Au bout de la rue, jouxtant l’ancienne prison des bagnards transformée en archives ou en musée, l’hôpital dresse ses grands murs de béton blanc coulés sur la poussière de la démolition. Il ne subsiste plus rien de l’ancien hôpital. J’ai erré sans but dans les couloirs, dans ce qui reste du jardin entre deux parkings. J’ai lu l’inscription: «Ici, le poète… termina son aventure terrestre.» L’amphithéâtre Arthur-Rimbaud. Dans la salle des pas perdus, un Arabe vêtu d’un jogging-pyjama, pieds nus dans des sneakers blancs, écoute son transistor. Son visage est émacié, creusé par la souffrance. Il porte lui aussi une petite moustache, et ses cheveux sont coupés très court, comme un bagnard. Il écoute sa musique, et son regard est doux, rêveur, comme s’il était loin d’ici, dans les Aurès. «Allah Kerim!»

Et lui, l’autre, a-t-il boitillé jusqu’aux grands platanes de l’entrée, appuyé sur sa béquille, pour s’asseoir à l’ombre fraîche? A-t-il marché, appuyé au bras d’Isabelle, en se mordant la lèvre pour ne pas crier, jusqu’au bout du jardin, pour regarder la mer au loin, entre les toits de la ville et les collines, confondue à la taie laiteuse du ciel?

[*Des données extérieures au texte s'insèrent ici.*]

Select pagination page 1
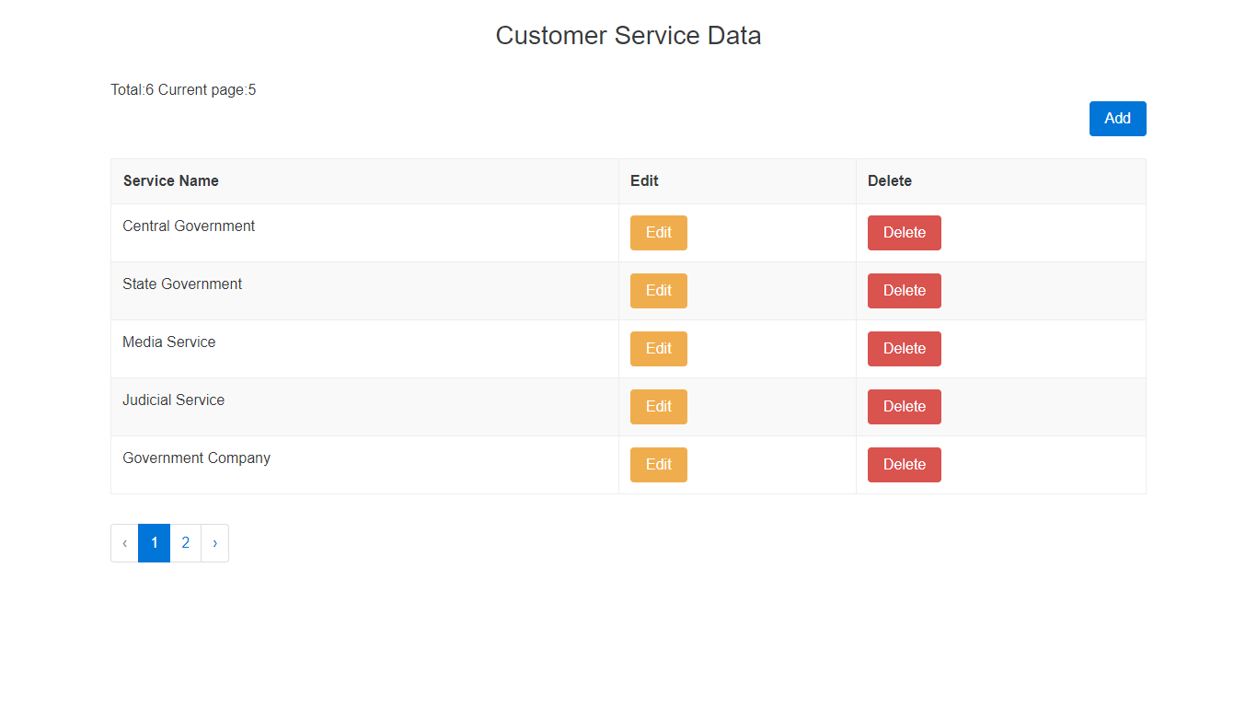The height and width of the screenshot is (707, 1257). 154,543
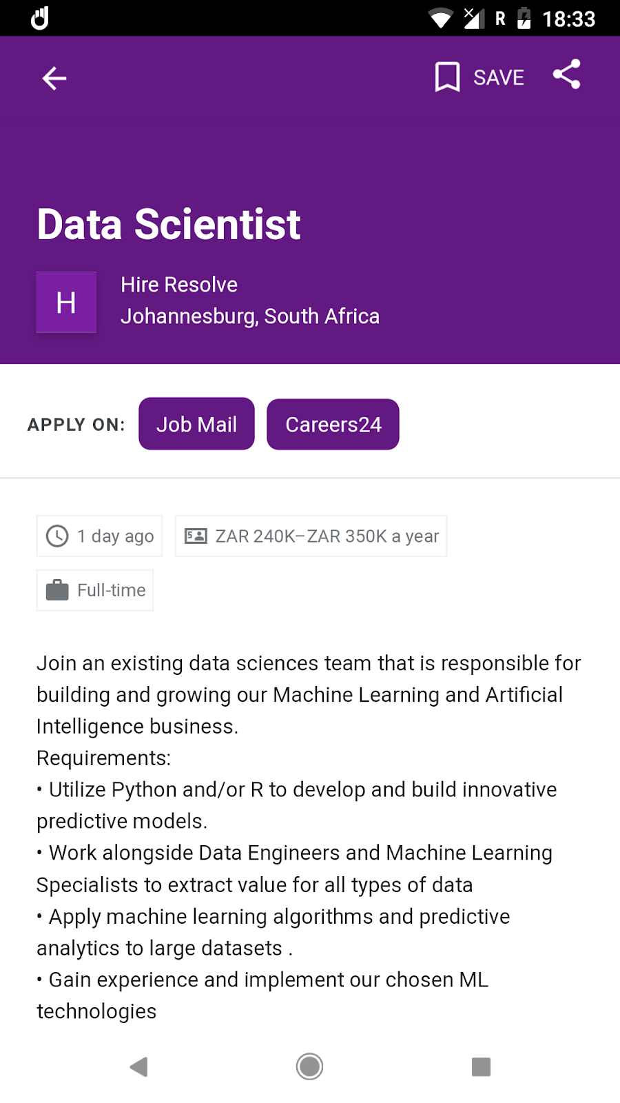620x1103 pixels.
Task: Click the bookmark save icon
Action: coord(447,77)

C’était le même été, il y a de cela quatre-vingt-neuf ans, quand Léon et Suryavati se sont effacés de la mémoire des Archambau, comme s’ils entraient dans un autre monde, de l’autre côté de la vie, séparés de moi par une mince peau qui les rend invisibles. Ils n’ont jamais été aussi près de moi qu’en cet instant.

J’avais faim. Je me sentais libre. Je respirais l’air torride, je goûtais à l’ombre légère des grands platanes centenaires. En quittant l’hôpital, j’ai acheté une boule de pain chez Paniol, et j’ai redescendu la longue rue qui serpente jusqu’à la gare.